No longer is the recession terminology hidden; it is conceded in the highest circles as a global disaster, requiring unimagined sums of money to save the financial system while also saving jobs being eliminated by the global recession. However, as with the earlier denial on use of the recession terminology, there is an unwillingness to employ the “D” word for depression, as in a replication of the Great Depression of the 1930s.

It is not only those who were myopic a year ago that want to avoid talk of a depression, at all costs. Even the most prescient analysts and experts have held back on their vocabulary in defining the Global Economic Crisis. However, more and more credible economists and experts have begun describing our current economic catastrophe as a depression. The Economist magazine was one such authority, as was the most recent recipient for the Nobel Prize for economics, Paul Krugman.

Perhaps the most astute observer of the unfolding disaster resulting from the implosion of the U.S. housing bubble has been NYU economics professor Nouriel Roubini. A year ago, amid the happy talk being proffered by Hank Paulson and Ben Bernanke, he accurately warned of the systemic financial collapse that would ensue in short order, unless urgent, coordinated steps of global intervention were swiftly undertaken. History vindicated the judgement of Roubini, while also applying to him the moniker of “Dr. Doom.”

______

» **PROBLEM 1**
Using the passage on the economic crisis, answer these:
(a) What word do people avoid using, according to the passage?
(b) Which magazine is named as an authority that has begun calling the crisis a depression?
(c) What nickname was given to Nouriel Roubini?
» **PROBLEM 2**
Based on the passage on the economic crisis, explain why history is said to have vindicated Nouriel Roubini's judgment.
» **PROBLEM 3**
In the passage on the economic crisis, take the stretch from "No longer is" through "of the 1930s." and swap "terminology" for "vocabulary" wherever it appears.

______

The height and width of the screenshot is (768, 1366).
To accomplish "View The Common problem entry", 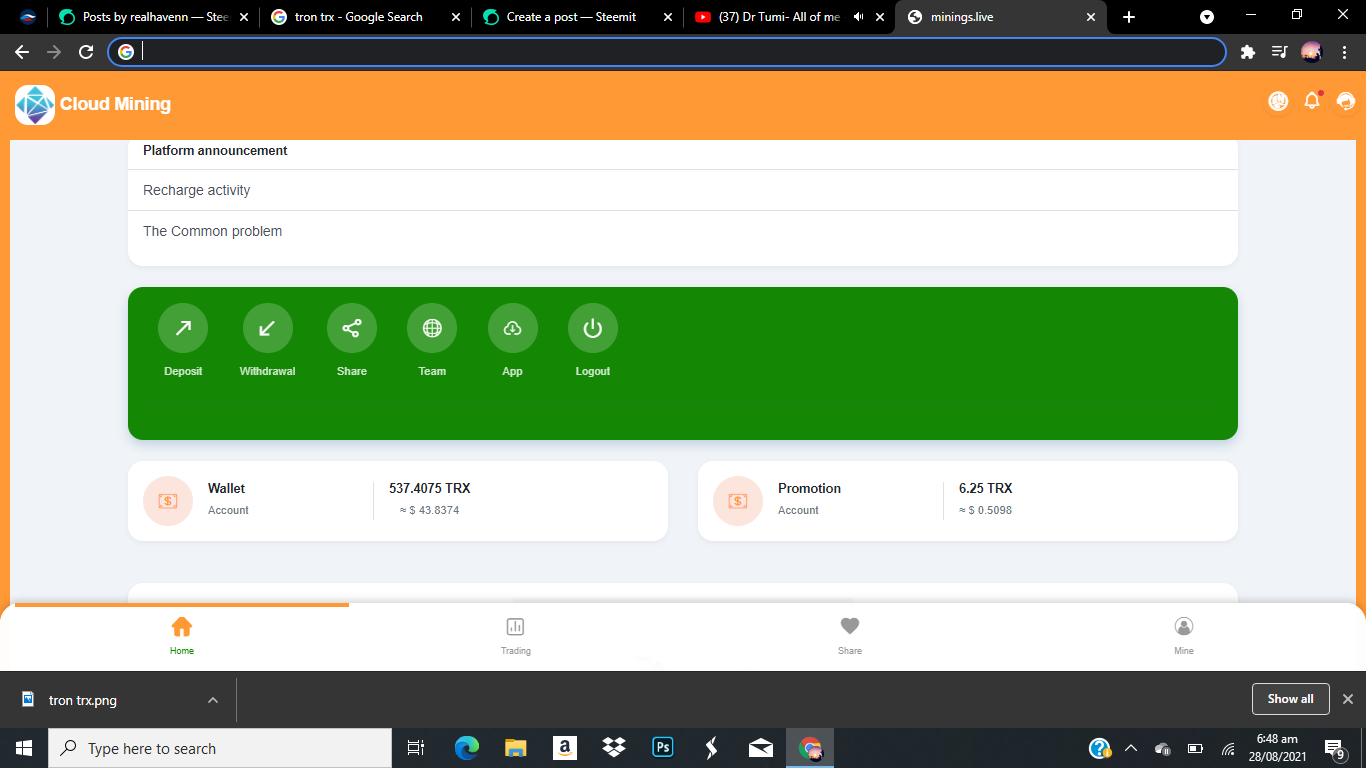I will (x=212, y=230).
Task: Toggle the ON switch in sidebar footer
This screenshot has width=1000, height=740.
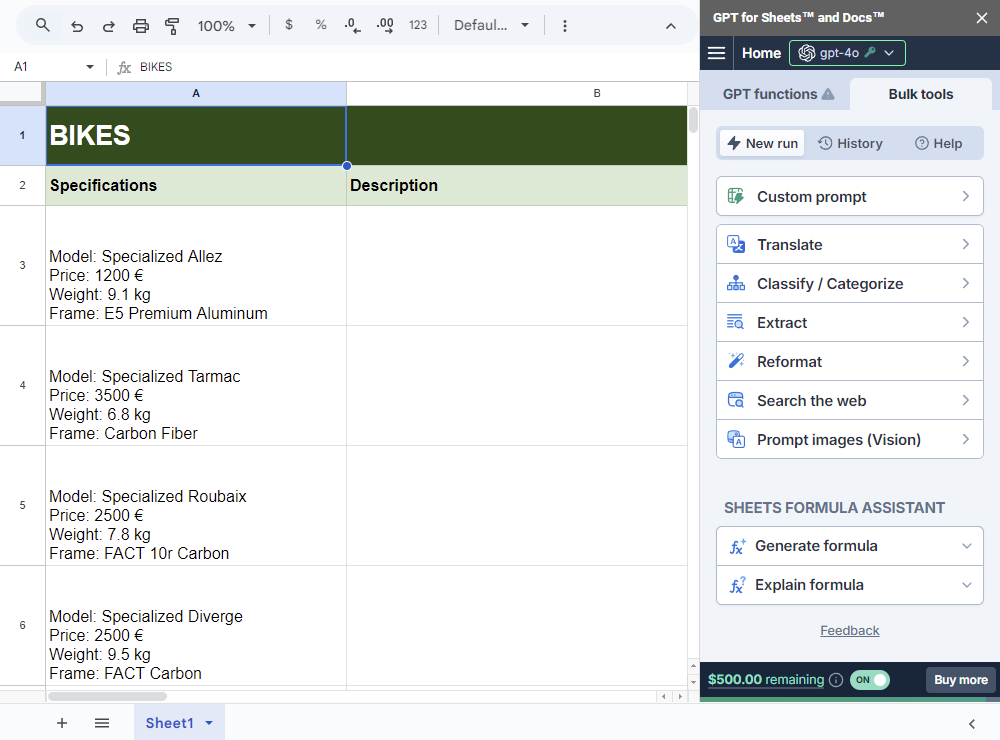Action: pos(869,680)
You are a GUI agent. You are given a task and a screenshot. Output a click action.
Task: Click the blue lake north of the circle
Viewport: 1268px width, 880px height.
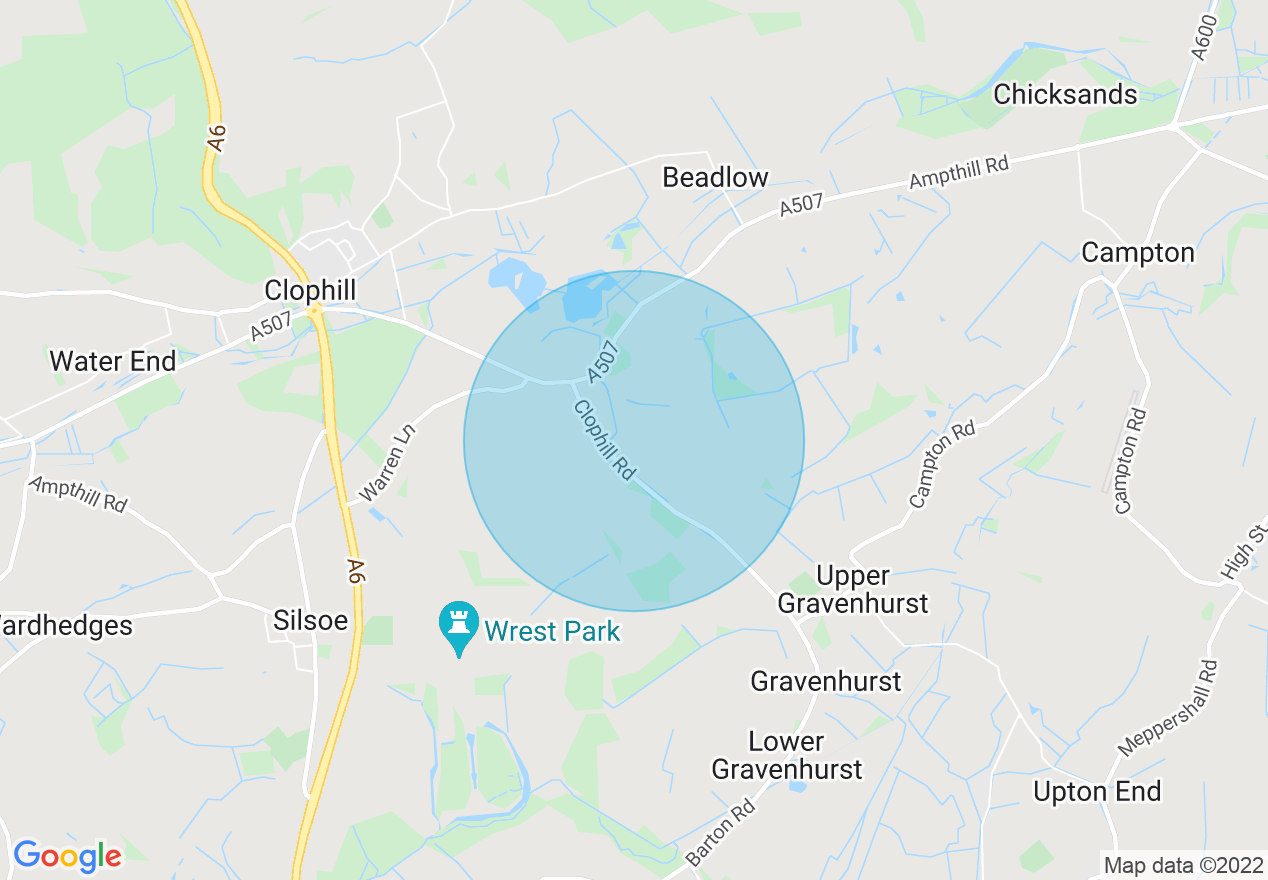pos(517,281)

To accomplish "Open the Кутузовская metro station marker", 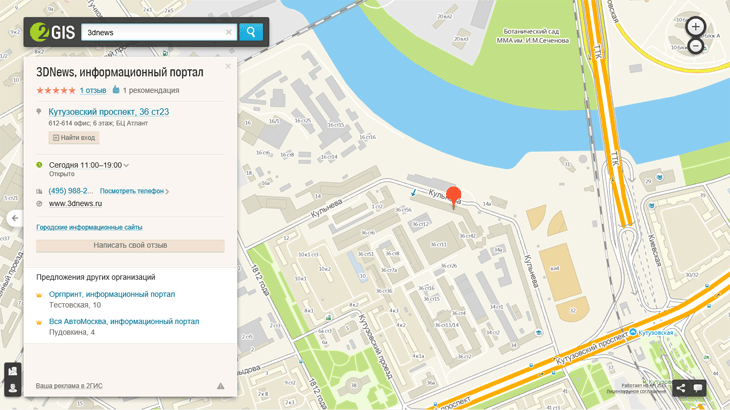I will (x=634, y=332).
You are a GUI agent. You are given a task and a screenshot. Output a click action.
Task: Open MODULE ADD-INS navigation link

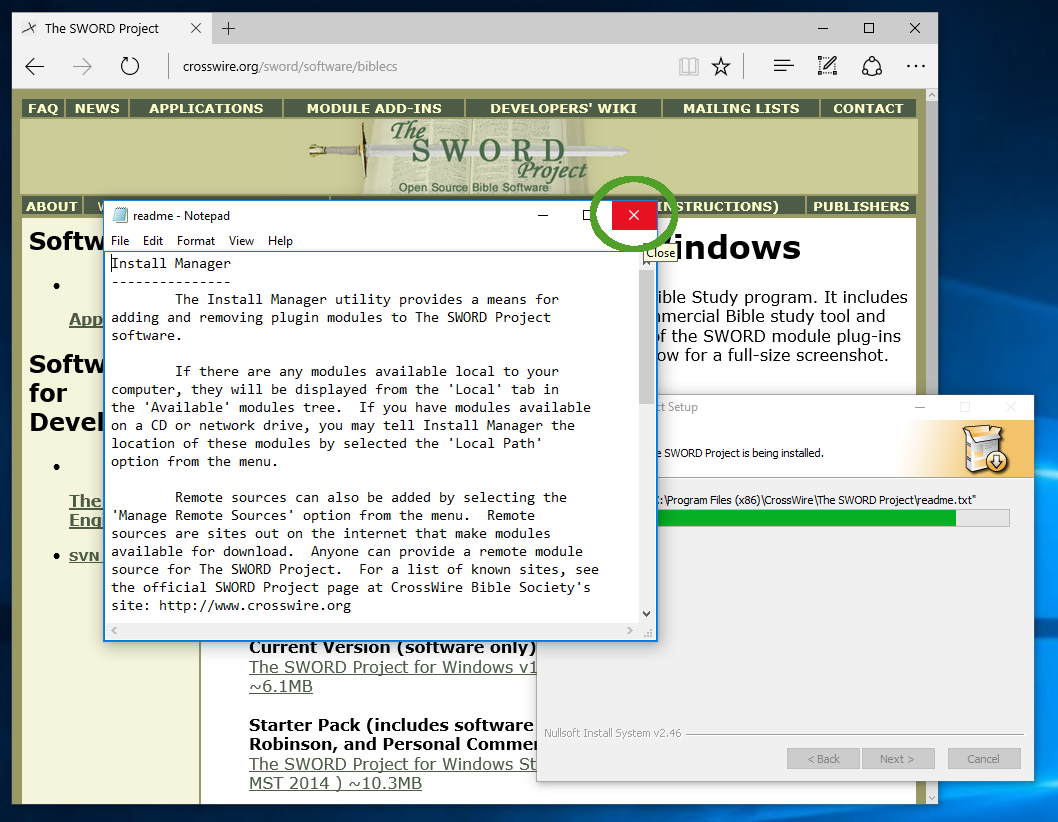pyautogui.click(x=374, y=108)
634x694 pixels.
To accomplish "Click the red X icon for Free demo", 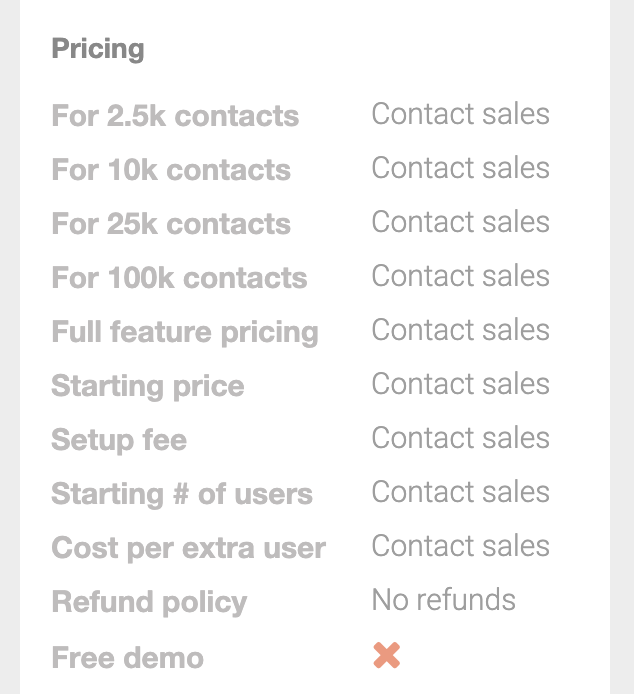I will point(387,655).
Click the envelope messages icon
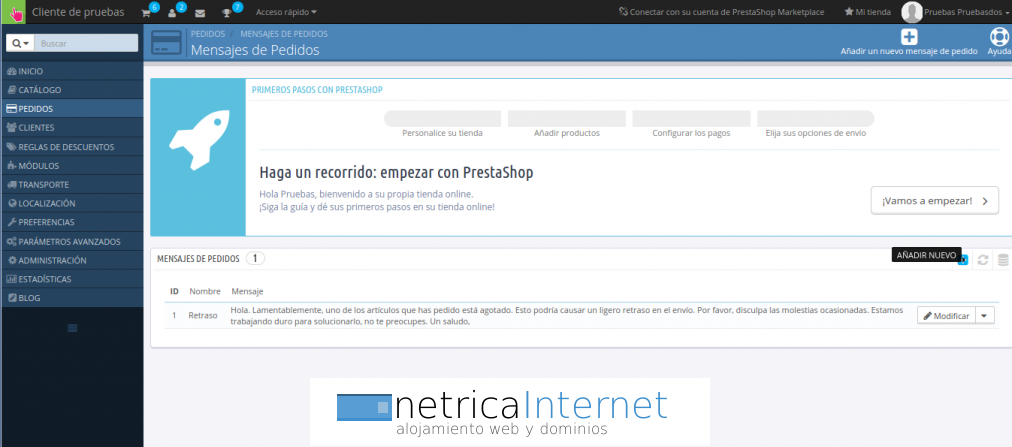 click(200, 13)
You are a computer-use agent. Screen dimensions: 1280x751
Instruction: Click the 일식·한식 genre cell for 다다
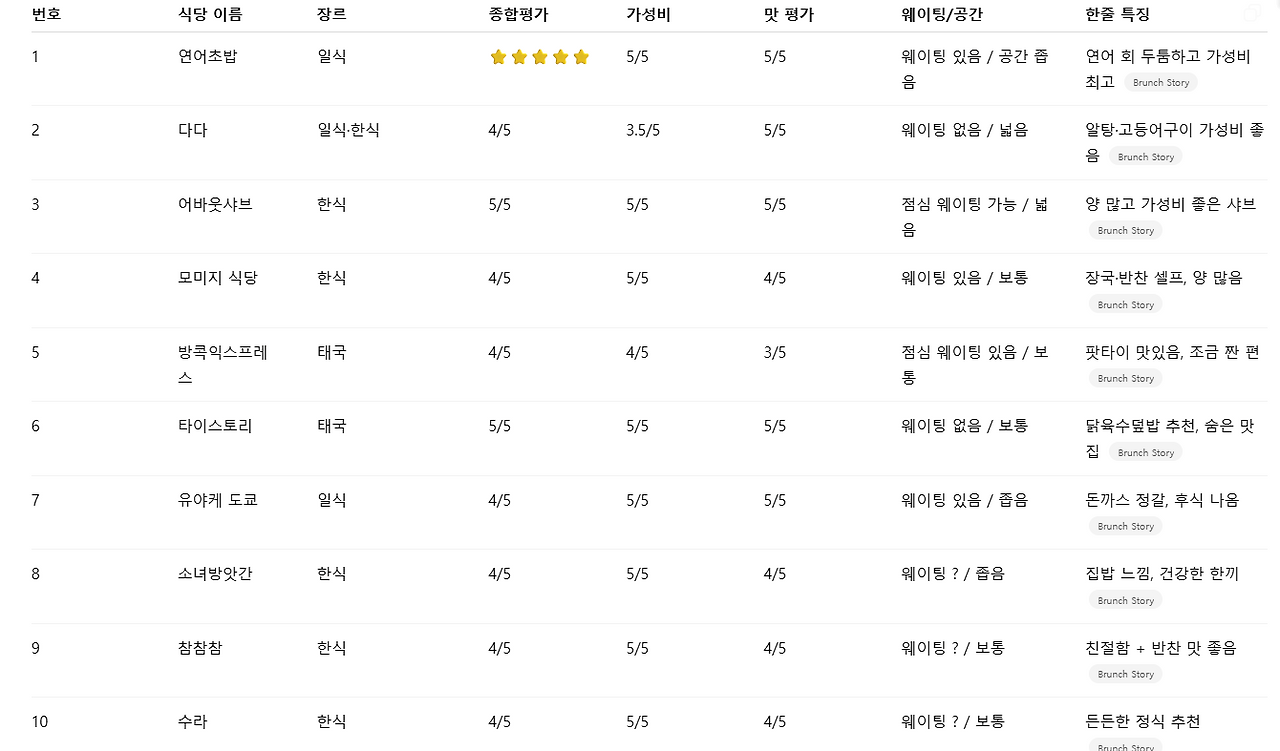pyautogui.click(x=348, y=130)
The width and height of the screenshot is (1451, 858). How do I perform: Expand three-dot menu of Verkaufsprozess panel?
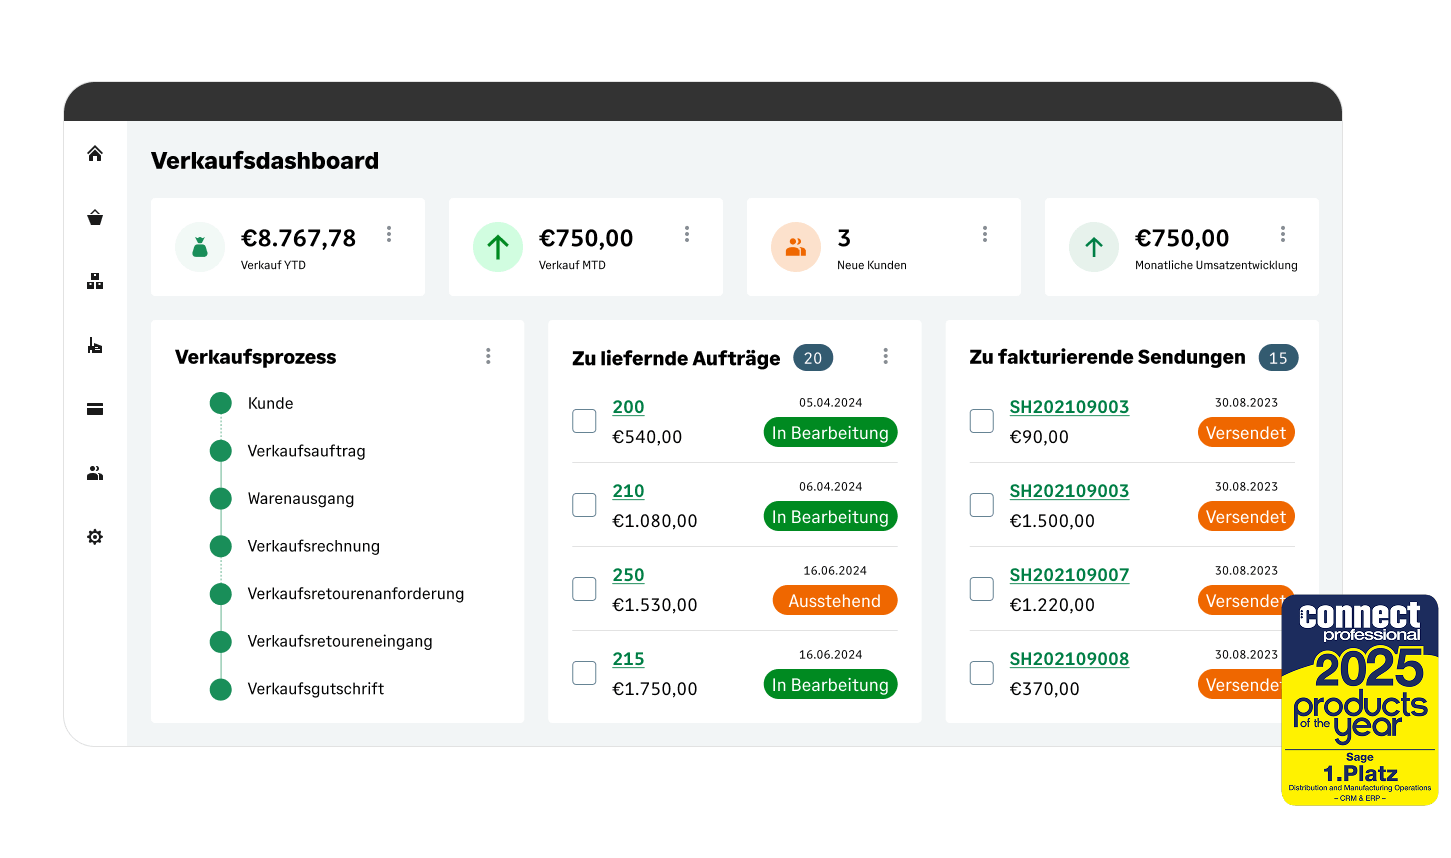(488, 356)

______

» **RESPONSE AREA 1**
(a) The "D" word, depression.
(b) The Economist.
(c) "Dr. Doom."

» **RESPONSE AREA 2**
A year earlier, while Hank Paulson and Ben Bernanke were offering happy talk, Roubini accurately warned that a systemic financial collapse would soon follow unless urgent, coordinated global intervention was swiftly undertaken.

» **RESPONSE AREA 3**
No longer is the recession vocabulary hidden; it is conceded in the highest circles as a global disaster, requiring unimagined sums of money to save the financial system while also saving jobs being eliminated by the global recession. However, as with the earlier denial on use of the recession vocabulary, there is an unwillingness to employ the “D” word for depression, as in a replication of the Great Depression of the 1930s.